→ **Task description**
Please find the line that holds "Where should I" below and reproduce it, along with every line after it through the end, exactly and without pictures.

→ **Material for the task**
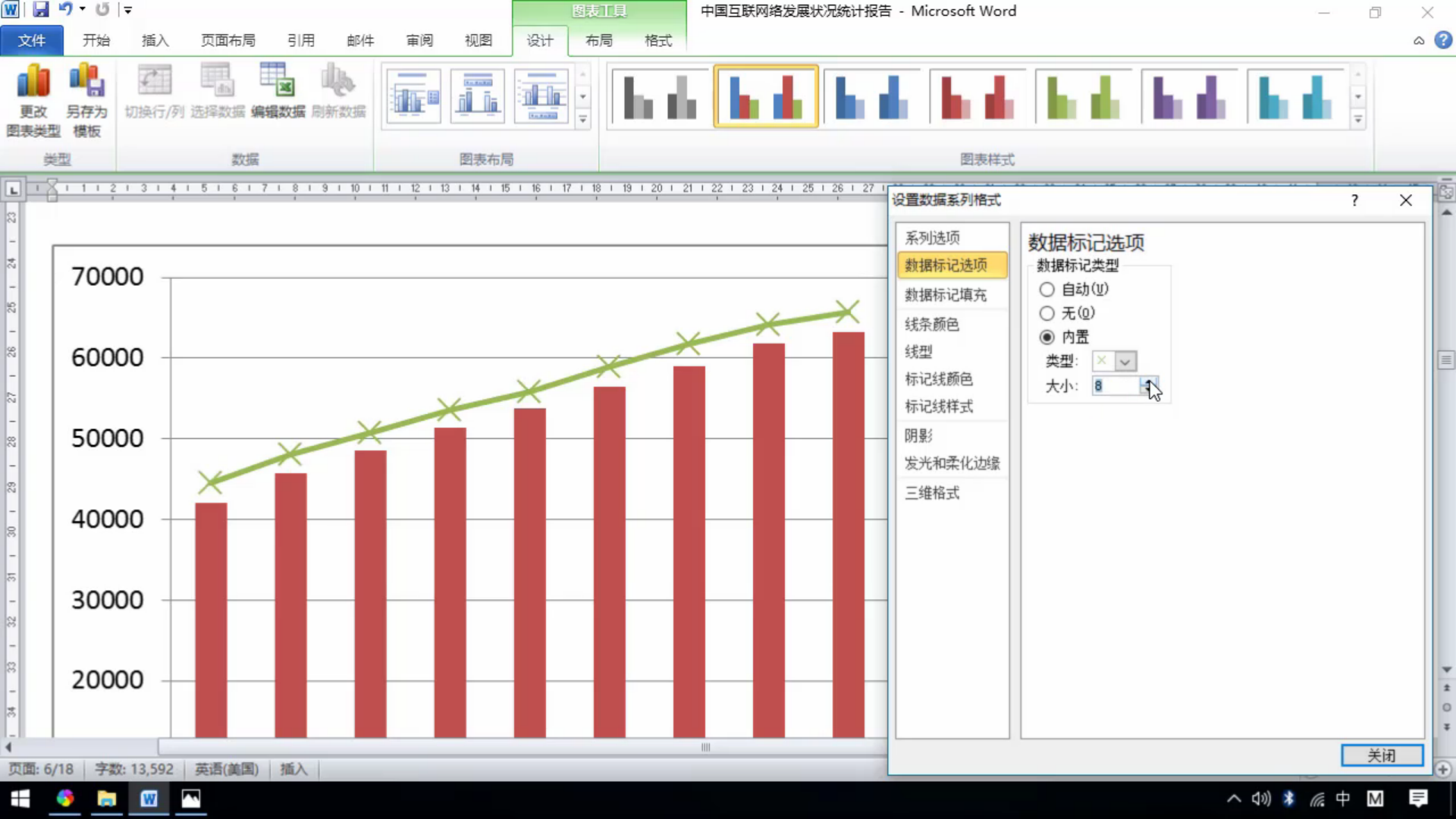This screenshot has width=1456, height=819.
Task: Select the red chart style swatch
Action: point(977,96)
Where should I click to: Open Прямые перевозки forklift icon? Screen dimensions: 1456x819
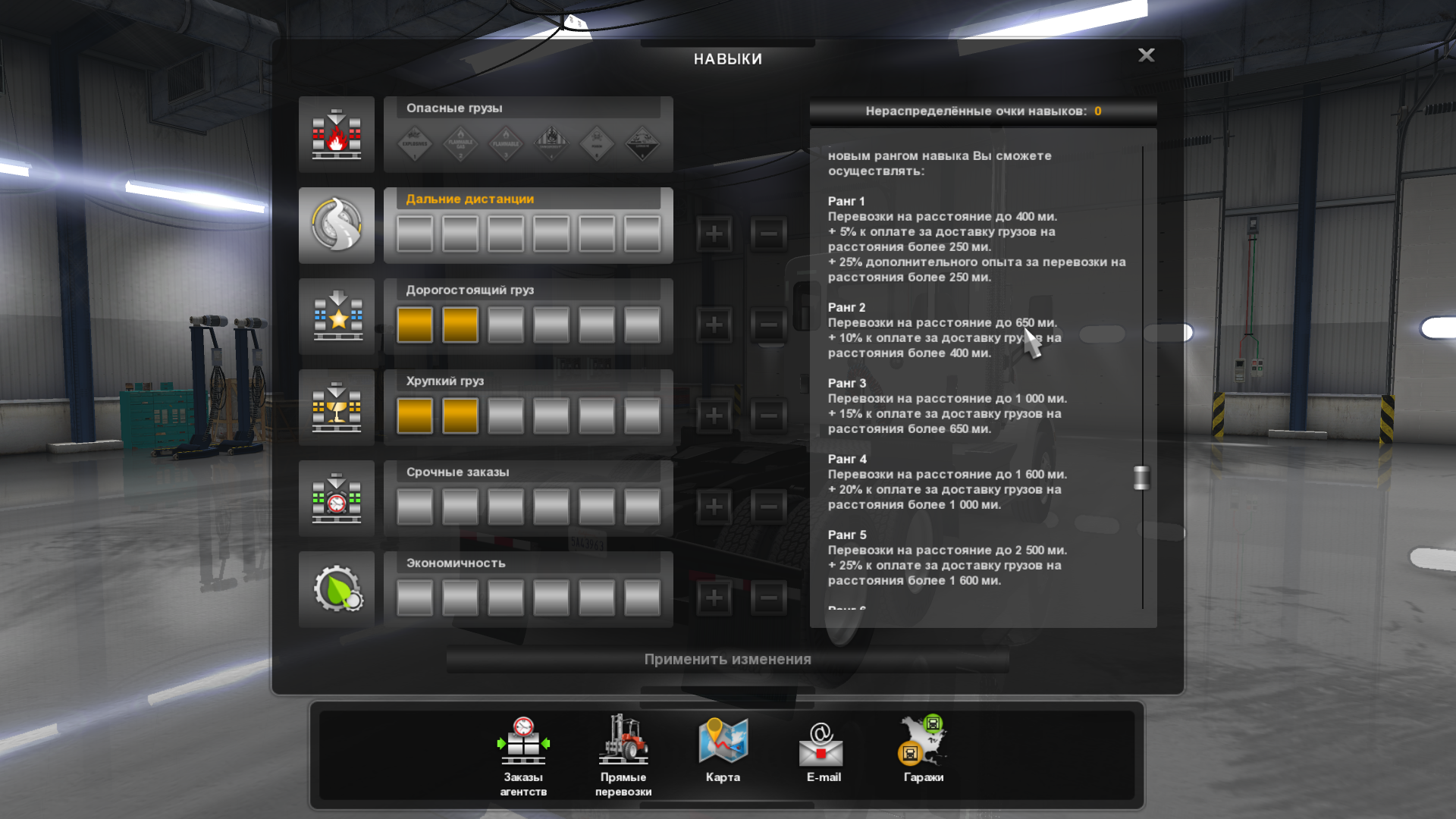pyautogui.click(x=623, y=742)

→ **Response to the task**
Where should I click to: Open Прямые перевозки forklift icon? Screen dimensions: 1456x819
pyautogui.click(x=623, y=742)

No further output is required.